The #Mercy2Earth Weekend is being organized by the Global Catholic Climate Movement (GCCM) to mark the fact Earth Day (April 22) and Divine Mercy Sunday (April 23) are happening on the same weekend.
That statement is Francis’s Message for the 2016 World Day of Prayer for Creation, which had the theme “Show Mercy to our Common Home.”
“The key novelty from that this papal message was that it enshrined ‘care for our common home’ as an official act of mercy for Catholics to perform, being added to the traditional list of 7 acts of mercy,” Insua said in an email exchange.
Events are being organized all around the world, from a day of prayer and action out in nature run by Capuchins in Ecuador, to a feeding program to support vulnerable communities in the Philippines.
In the United States, preparatory meetings are being held for Catholic involvement in the April 29 People’s Climate March taking place in Washington, D.C., and other cities around the country.
Several places are hosting events to study Laudato si’, the 2015 papal encyclical on ecological issues which has been a foundation of Vatican efforts to protect the environment in the current pontificate.
Insua told Crux the encyclical was “transformative” for the Church, saying it “built on top of the teachings of previous popes to enshrine creation care as a key issue for Catholics.”
He noted its influence on the international level, calling it “a gigantic contribution” to United Nations climate negotiations and crediting it for increasing the level of ambition of the Paris Climate Agreement reached in 2016.
“Both Catholics and non-Catholics are certainly listening to Pope Francis’s eco-message,” Insua said, “although of course in the U.S. there are some politicians and lobbyists from the fossil fuel industry that are determined to ignore scientists and public opinion, advancing an extremely harmful pro-fossil fuel agenda that contradicts the Laudato si’ message.”
The #Mercy2Earth Weekend will also coincide with the March for Science, when on April 22 over 500 cities will host rallies in support of science issues. Climate researchers are some of the main backers of the event.
“Scientists are shouting at humanity, warning us that we’re headed to a precipice,” Insua said, “so it’s terrifying that some people, including many in the Trump administration, are denying the scientific facts and deepening our reliance on dangerous fossil fuels.”
The GCCM has come up with an examination of conscience – based on that developed by St.
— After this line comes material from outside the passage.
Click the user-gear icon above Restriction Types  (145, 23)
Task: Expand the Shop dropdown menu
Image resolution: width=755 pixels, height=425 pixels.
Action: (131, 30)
Ignatius of Loyola – for people to use to deepen their commitment to protecting the environment.
The process involves six steps: Resting in the presence of God, giving thanks for God’s creation and creatures, reflecting on the ways you have heard “both the cry of the earth and the cry of the poor,” asking forgiveness for the ways you’ve fallen short in caring for God’s creation and creatures, making amends by committing to concrete ways to show mercy to creation and your neighbors, and closing in prayer.
The organization’s website says this is as a way to deepen a vocation as “protector of God’s handiwork” or could be used before going to the sacrament of confession.
Insua said more and more Catholics are seeing caring for creation as a moral issue.
“Most of the credit should be granted to the Laudato si’ encyclical, as it was a game-changer that helped raise awareness about the eco-teachings of previous popes with the added value of Pope Francis’s own contributions,” he told Crux.
“Of course there is a lot more education and awareness-raising to happen, but we are on the good track,” he said.